Dive Brief:
Dive Insight:
The FTC’s lawsuit against Caremark, Express Scripts and Optum Rx — known as the “Big Three” PBMs for their outsized control of the U.S. prescription market — hinges on allegations the drug middlemen prefer more expensive insulin products to generate higher rebates in negotiations with drugmakers.
That preference drives drugmakers to increase the list price of their medications, raising costs for payers and consumers down the line, according to the FTC.
Caremark, Express Scripts and Optum Rx deny their practices contribute to higher prices, and characterize the FTC’s suit as the culmination of top antitrust regulators’ crusade against the PBM industry.

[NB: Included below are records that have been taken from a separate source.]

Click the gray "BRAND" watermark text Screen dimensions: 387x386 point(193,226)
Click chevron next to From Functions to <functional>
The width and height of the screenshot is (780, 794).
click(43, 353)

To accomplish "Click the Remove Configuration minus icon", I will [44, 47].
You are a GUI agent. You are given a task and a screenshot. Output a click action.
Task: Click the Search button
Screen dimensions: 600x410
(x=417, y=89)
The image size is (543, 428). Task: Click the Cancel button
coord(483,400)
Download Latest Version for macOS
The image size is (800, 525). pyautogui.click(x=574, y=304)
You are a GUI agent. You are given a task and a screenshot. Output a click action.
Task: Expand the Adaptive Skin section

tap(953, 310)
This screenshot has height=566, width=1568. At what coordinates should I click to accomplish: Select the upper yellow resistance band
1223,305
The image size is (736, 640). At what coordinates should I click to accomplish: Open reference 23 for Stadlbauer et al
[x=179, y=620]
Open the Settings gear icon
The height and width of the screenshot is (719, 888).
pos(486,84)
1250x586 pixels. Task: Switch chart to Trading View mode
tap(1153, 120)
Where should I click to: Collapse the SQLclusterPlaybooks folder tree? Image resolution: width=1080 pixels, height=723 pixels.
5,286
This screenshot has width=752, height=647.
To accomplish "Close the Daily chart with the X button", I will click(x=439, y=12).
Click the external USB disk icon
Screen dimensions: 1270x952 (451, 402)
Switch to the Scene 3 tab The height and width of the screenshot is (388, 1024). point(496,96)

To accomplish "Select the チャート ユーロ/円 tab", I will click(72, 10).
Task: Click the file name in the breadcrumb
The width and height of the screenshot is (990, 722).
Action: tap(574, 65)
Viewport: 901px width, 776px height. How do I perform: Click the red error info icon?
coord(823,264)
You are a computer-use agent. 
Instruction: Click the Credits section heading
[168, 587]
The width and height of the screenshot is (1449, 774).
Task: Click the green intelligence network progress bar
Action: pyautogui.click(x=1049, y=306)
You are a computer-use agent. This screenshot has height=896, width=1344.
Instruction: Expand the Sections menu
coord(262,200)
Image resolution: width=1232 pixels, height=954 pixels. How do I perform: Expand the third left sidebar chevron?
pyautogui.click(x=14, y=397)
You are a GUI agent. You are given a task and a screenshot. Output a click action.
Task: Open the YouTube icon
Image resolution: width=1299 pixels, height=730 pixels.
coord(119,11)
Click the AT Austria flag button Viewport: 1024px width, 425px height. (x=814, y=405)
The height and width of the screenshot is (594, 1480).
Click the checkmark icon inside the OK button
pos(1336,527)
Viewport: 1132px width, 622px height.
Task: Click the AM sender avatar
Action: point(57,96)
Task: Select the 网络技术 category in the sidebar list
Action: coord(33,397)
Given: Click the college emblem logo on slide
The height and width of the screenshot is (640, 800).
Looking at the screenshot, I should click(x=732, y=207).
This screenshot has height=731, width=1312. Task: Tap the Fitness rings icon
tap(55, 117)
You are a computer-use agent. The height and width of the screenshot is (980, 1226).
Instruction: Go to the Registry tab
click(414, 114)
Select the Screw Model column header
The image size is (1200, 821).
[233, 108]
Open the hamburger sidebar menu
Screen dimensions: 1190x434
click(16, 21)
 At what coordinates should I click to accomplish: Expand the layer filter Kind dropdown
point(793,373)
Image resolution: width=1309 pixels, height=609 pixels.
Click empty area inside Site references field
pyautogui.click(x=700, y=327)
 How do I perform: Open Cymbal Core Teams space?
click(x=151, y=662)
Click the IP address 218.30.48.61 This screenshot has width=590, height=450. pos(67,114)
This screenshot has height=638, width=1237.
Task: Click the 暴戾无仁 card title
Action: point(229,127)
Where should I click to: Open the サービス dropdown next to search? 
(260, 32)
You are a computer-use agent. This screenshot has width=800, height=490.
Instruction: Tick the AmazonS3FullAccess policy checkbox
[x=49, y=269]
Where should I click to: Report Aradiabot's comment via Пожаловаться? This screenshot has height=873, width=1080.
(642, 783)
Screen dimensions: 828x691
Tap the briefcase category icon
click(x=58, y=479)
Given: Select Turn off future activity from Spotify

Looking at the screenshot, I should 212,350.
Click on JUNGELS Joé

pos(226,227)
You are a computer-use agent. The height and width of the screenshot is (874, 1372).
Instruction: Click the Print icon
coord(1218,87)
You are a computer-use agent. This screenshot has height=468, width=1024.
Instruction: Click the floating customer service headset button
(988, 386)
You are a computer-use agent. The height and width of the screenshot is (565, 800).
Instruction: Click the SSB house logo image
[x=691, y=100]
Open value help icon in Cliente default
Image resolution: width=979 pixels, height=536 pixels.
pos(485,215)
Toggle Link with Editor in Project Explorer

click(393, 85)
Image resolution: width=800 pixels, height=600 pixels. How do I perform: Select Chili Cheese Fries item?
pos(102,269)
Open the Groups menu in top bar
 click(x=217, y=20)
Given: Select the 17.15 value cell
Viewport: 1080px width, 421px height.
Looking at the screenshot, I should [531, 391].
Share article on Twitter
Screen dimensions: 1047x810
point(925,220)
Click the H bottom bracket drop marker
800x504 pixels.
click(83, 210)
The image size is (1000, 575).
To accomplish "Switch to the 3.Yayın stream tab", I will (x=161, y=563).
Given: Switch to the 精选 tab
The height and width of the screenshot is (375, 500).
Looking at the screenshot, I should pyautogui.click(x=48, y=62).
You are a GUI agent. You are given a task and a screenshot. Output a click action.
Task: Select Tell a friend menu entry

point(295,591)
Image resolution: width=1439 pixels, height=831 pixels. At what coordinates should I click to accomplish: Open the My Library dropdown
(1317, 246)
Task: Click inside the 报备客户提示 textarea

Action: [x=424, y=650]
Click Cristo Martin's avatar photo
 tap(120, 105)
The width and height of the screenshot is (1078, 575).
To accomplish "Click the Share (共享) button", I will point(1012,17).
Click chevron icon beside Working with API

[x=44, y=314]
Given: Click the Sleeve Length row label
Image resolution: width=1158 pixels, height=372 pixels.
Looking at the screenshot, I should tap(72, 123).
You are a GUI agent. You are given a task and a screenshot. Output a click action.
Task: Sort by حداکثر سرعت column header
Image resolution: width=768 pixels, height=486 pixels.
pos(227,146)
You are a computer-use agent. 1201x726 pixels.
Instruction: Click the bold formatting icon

The Big Three also say how the FTC lodged its suit — in an in-house administrative court, instead of a federal one — is unconstitutional, as it allows the agency to act both as a prosecutor and a judge.
Judge Matthew Schelp of the U.S. District Court for the Eastern District of Missouri was unswayed by their point of view.
The PBMs’ arguments don’t have enough merit to throw out the case entirely at this premature stage, Schelp wrote in an order filed on Tuesday.
The PBMs also haven’t shown irreparable harm to warrant a preliminary injunction — and, case precedent shows that the FTC’s adjudicative functions don’t deny due process, Schelp found.
An injunction now would be “against the public’s interest,” Schelp said.
“Here, the Commission found it proper to bring in-house proceedings against Plaintiffs for what the Commission alleges are Plaintiffs’ unfair methods of competition — something Congress directed them to do … Thus, Plaintiffs’ request is one to stop the execution of federal law absent a showing of its unconstitutionality,” the judge ruled.
Schelp’s order is a setback for the PBMs and their parent companies, which rake in billions of dollars in profits annually from the drug middlemen.
The FTC under the Trump administration could take a different tack when it comes to policing the industry, though it’s difficult to forecast whether the recent regime change in Washington bodes well or ill for PBMs.
The Biden administration was aggressive in cracking down on what it viewed as anticompetition in the industry, so the Trump administration — generally more friendly to the private sector — could be a welcome change.
However, the president has made comments critical of the pharmacy intermediaries, including saying he plans to “knock out the middleman” during a news conference in December.